A previsão é que cada município atingido pela seca receba uma retroescavadeira,
uma motoniveladora, dois caminhões (um caçamba e um pipa) e uma pá
carregadeira. O governo também vai distribuir 340 mil toneladas de milho até o
fim do mês de maio para serem vendidas aos produtores a preço subsidiado.
Carro pipa
Caçamba vasculhante
Retroescavadeira
Para o coordenador-geral da organização não governamental Caatinga, Giovanne Xenofonte, a realidade do Semiárido é atenuada com os programas de transferência de renda do governo federal, como o Bolsa Família e o Garantia Safra.
“É tanto que, mesmo sendo a maior seca dos últimos 50 anos, a gente não está
vendo o que tradicionalmente ocorria nas secas passadas: saques e invasões das
famílias na região. Então, esse é o panorama. Se por um lado a gente tem um
ambiente muito mais vulnerável, por outro a gente tem algumas ações
governamentais que amenizam a situação”.
O coordenador cita a crise da economia local como uma das consequências da
estiagem prolongada. Além da alta nos preços dos alimentos na região devido a
queda na produção, os animais que sobrevivem à estiagem perderam seu valor de
mercado e podem ser vendidos por até metade do preço.

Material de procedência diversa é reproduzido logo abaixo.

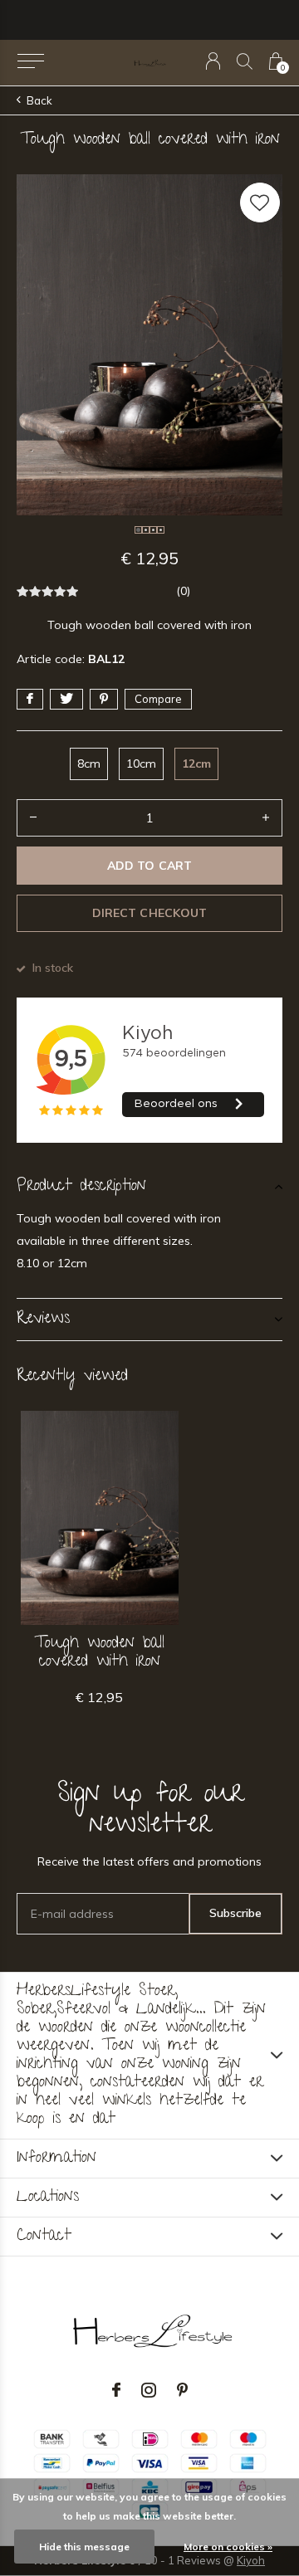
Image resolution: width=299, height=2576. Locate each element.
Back (39, 100)
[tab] (149, 1187)
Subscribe (235, 1912)
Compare (158, 698)
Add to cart (149, 865)
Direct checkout (149, 912)
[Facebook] (116, 2390)
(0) (183, 590)
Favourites (260, 202)
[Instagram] (148, 2390)
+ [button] (265, 818)
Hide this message (84, 2546)
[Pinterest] (182, 2390)
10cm (141, 763)
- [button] (33, 818)
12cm (196, 763)
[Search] (244, 61)
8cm (88, 763)
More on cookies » (228, 2546)
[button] (30, 61)
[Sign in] (213, 61)
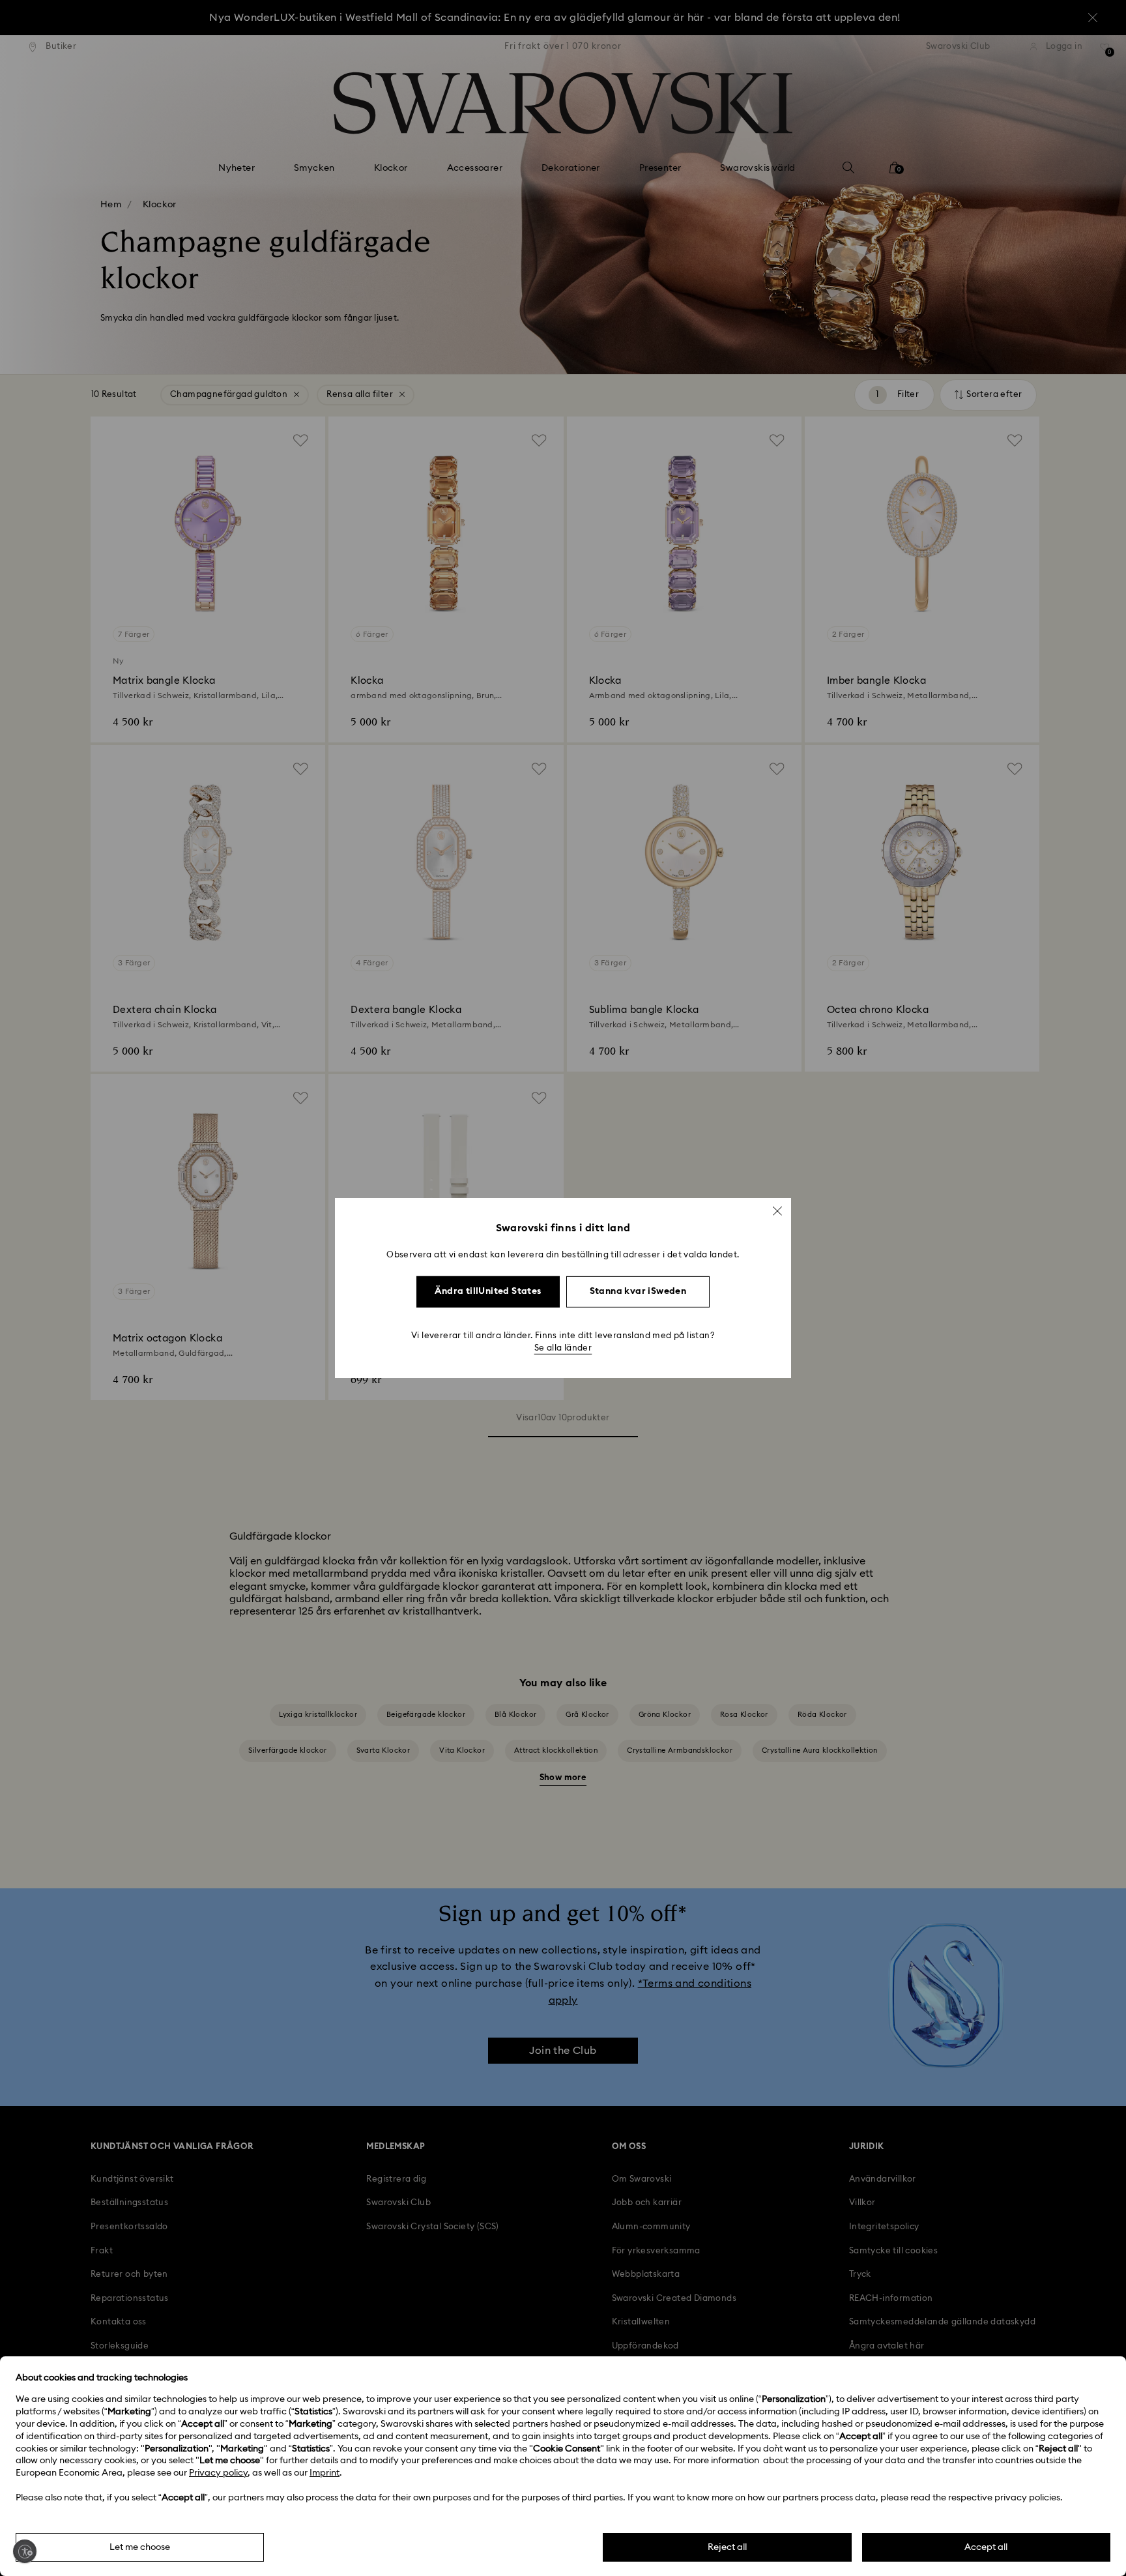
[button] (777, 1211)
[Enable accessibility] (24, 2551)
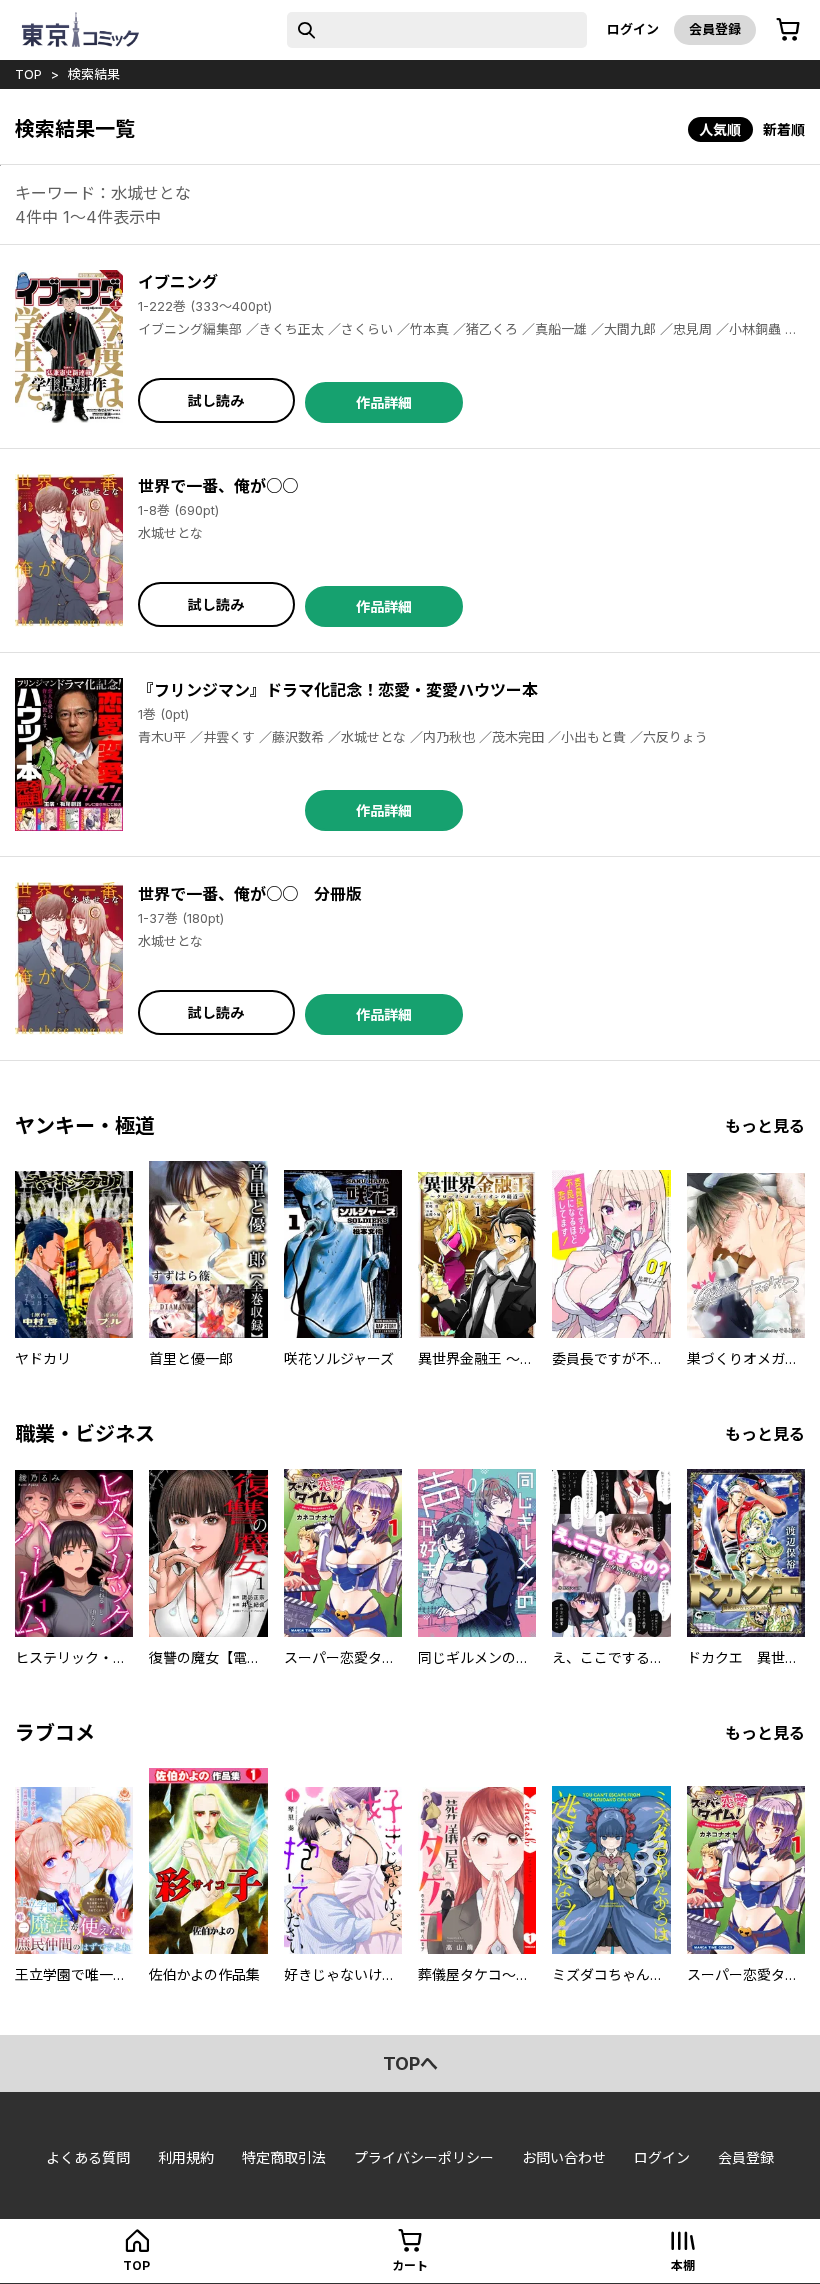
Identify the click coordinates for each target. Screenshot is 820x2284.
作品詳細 (384, 402)
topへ (410, 2063)
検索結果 (94, 74)
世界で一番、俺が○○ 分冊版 (250, 894)
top (28, 74)
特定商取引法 (284, 2157)
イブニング (178, 282)
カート (410, 2265)
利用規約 (186, 2157)
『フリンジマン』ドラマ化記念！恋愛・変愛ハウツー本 (338, 690)
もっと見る (765, 1126)
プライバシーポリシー (424, 2157)
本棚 (683, 2265)
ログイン (633, 29)
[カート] (788, 30)
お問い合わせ (564, 2157)
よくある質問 (88, 2157)
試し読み (216, 400)
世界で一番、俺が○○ (218, 486)
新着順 (784, 129)
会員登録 (715, 29)
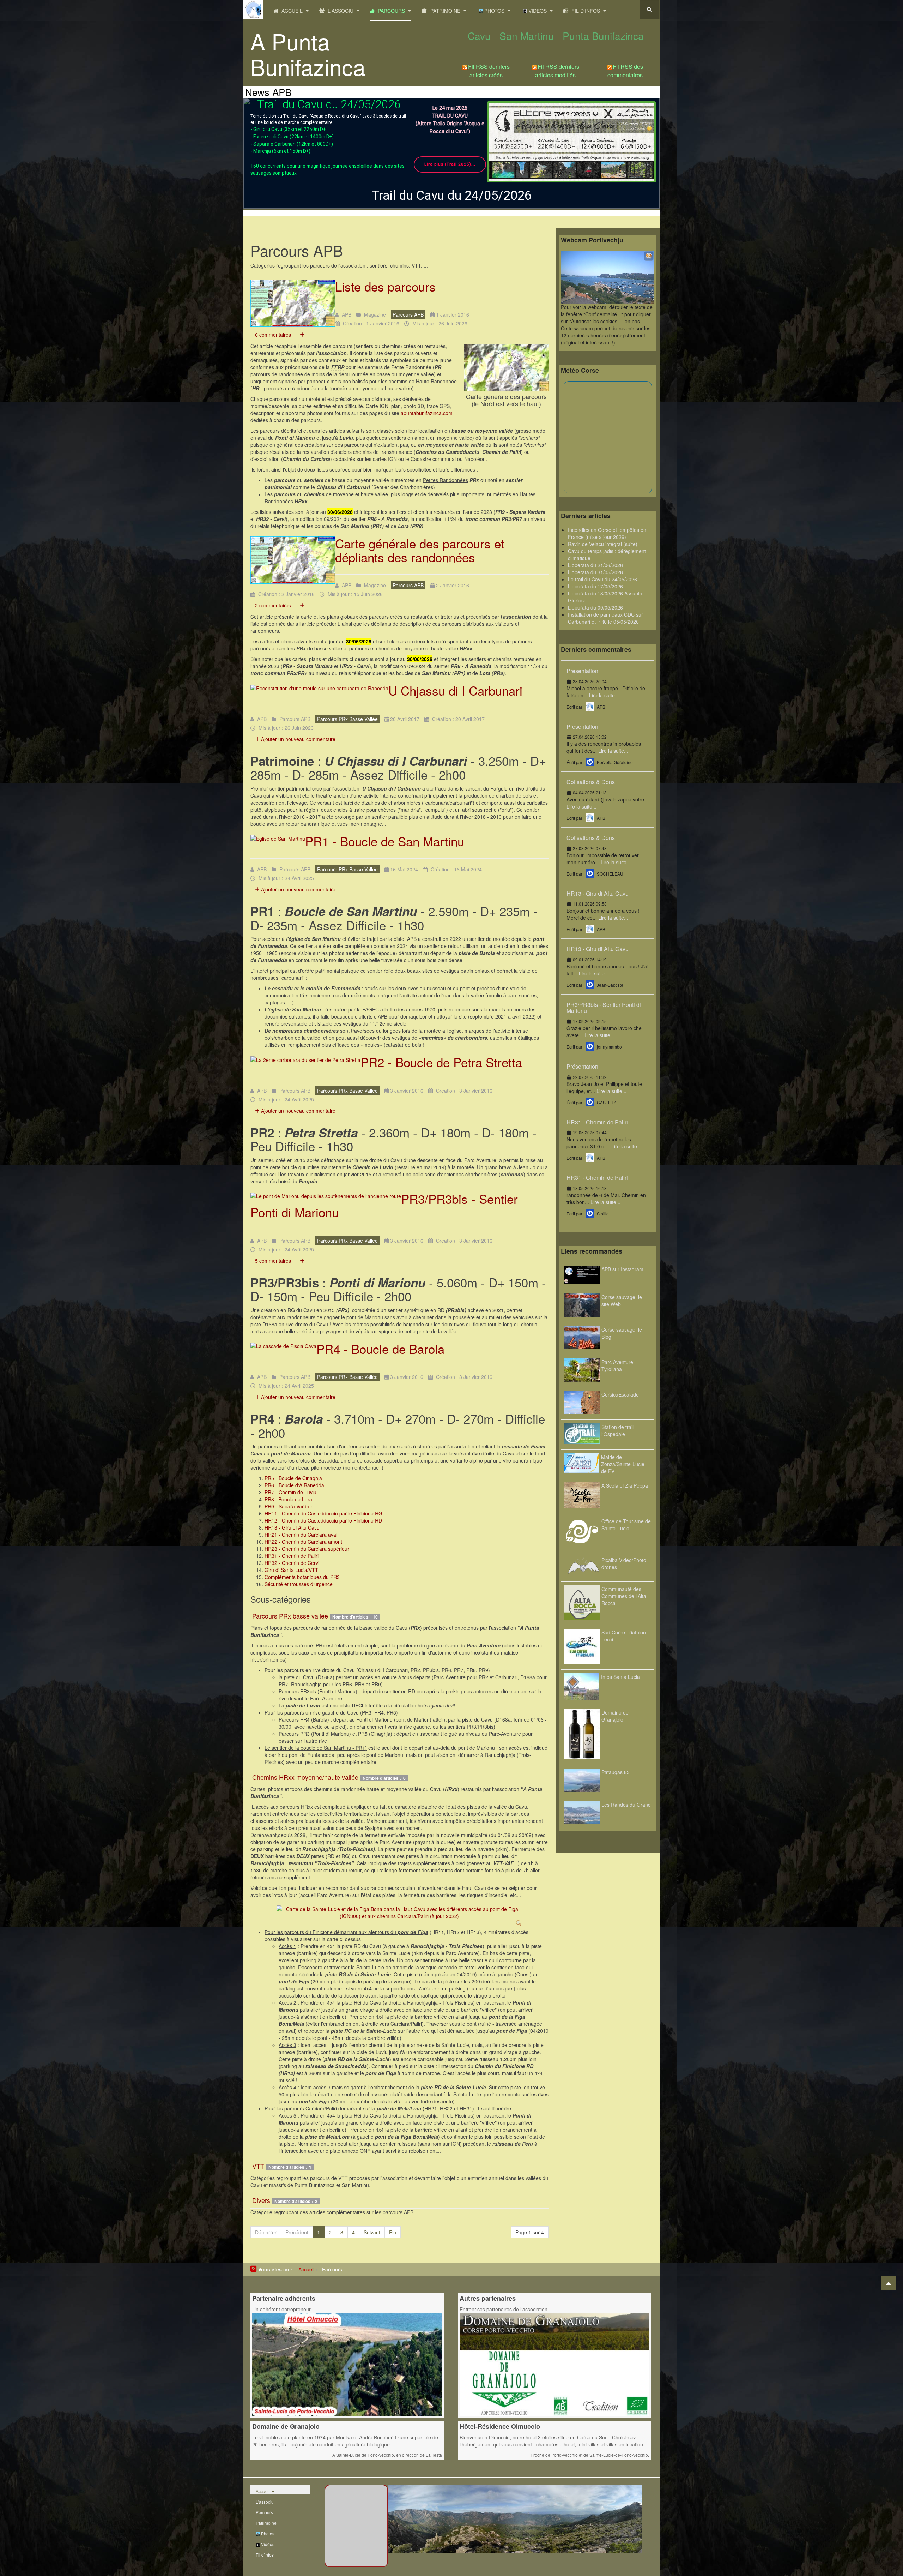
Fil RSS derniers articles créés (489, 70)
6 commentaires (273, 334)
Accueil (292, 10)
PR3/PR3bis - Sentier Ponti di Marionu (603, 1008)
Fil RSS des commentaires (625, 70)
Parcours (391, 10)
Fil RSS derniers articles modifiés (557, 70)
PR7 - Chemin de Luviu (290, 1492)
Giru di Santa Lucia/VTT (291, 1569)
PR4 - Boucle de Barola (380, 1348)
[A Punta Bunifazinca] (253, 9)
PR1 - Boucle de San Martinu (384, 841)
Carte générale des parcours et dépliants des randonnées (419, 550)
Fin (392, 2232)
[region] (451, 153)
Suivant (372, 2232)
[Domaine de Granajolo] (554, 2363)
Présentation (582, 671)
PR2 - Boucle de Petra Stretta (441, 1062)
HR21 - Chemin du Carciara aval (301, 1534)
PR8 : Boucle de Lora (288, 1499)
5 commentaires (273, 1260)
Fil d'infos (585, 10)
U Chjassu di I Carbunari (455, 690)
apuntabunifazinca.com (427, 412)
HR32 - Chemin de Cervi (292, 1562)
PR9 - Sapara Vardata (289, 1506)
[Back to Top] (888, 2283)
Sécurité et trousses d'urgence (299, 1583)
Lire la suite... (604, 695)
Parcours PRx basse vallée (290, 1615)
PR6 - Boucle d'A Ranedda (294, 1485)
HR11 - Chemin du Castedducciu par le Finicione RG (323, 1513)
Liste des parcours (385, 286)
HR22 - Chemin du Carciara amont (303, 1541)
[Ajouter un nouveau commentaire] (302, 335)
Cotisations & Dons (590, 782)
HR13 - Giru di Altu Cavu (292, 1527)
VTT (258, 2165)
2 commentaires (273, 605)
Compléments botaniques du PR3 (302, 1576)
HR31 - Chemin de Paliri (292, 1555)
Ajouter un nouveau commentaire (297, 739)
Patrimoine (445, 10)
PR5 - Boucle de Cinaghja (293, 1478)
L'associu (340, 10)
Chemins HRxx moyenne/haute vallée (305, 1777)
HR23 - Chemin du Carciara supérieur (307, 1548)
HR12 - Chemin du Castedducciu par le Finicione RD (323, 1520)
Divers (261, 2200)
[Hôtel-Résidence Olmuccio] (347, 2363)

“As famílias agricultoras estão descapitalizadas, elas perderam sua poupança (o
rebanho). Elas tiveram que vender (esses animais) por causa da seca e
(cobraram) um preço bem abaixo do que normalmente é comercializado”.
Segundo Xenofonte, isso tudo tem um impacto forte no comércio, porque estamos
numa região eminentemente agrícola. “E quando tem uma seca dessa, que afeta as
famílias agricultoras, todo comércio sente. A gente nota uma paralisação, uma
desaceleração na economia. O que tem mantido de fato são as rendas dos
programas governamentais”, argumenta.
O engenheiro agrônomo e pesquisador da Embrapa Semiárido, Pedro Gama, destaca
que a seca é um fenômeno recorrente e cíclico da região do Semiárido, mas que o
país ainda não está suficientemente preparado para enfrentar. “A seca, como
esse fenômeno de estiagem que é recorrente, é muito comum . A população sabe
(disso), (faz parte do semiárido).
“Mas isso que estamos vivendo, essa estiagem prolongada, é uma crise climática
e ocorre a cada 40, 50 anos. Houveram avanços, mas ainda é pouco. Precisa de
muito investimento em pesquisas, políticas públicas para que estejamos
preparados para enfrentar crise desse tipo”.
Gama também ressalta que as políticas de transferências de renda do governo
federal amenizam os efeitos da seca, mas não impedem de desencadear outros três
impactos: social, de produção e climático.
“O que ocorre com a seca é que ela sempre leva a uma crise de produção. Ou
seja, não se produzem alimentos (suficientes) para a população e para os
animais. A outra (crise) é o problema da segurança alimentar, que se chama
abastecimento de água. Esgotam-se os mananciais e (isso) passa a ser um grande
limitante, não só de produção, como para a população”.
Segundo Gama, há também a crise social, que aparecia fortemente nas secas
anteriores e provocava os fenômenos migratórios. Ele lembrou que hoje não se vê
isso, porque de alguma forma, os programas de subvenção social atuam como um
amortecedor dos impactos sociais. “De certa forma, eles protegem essa população
pobre dos impactos de uma seca desse tipo”.
Para o pesquisador o aumento do valor dos alimentos, com o agravamento da seca,
gera uma segunda etapa na “crise climática” com a corrosão do apoio social das
políticas de transferência. “Esse impacto todo pode ser atenuado pela área
irrigada, não há crise próxima de uma fonte de água. Onde existe um dinamismo
levado por essa cultura irrigada, muda totalmente no entorno”, diz.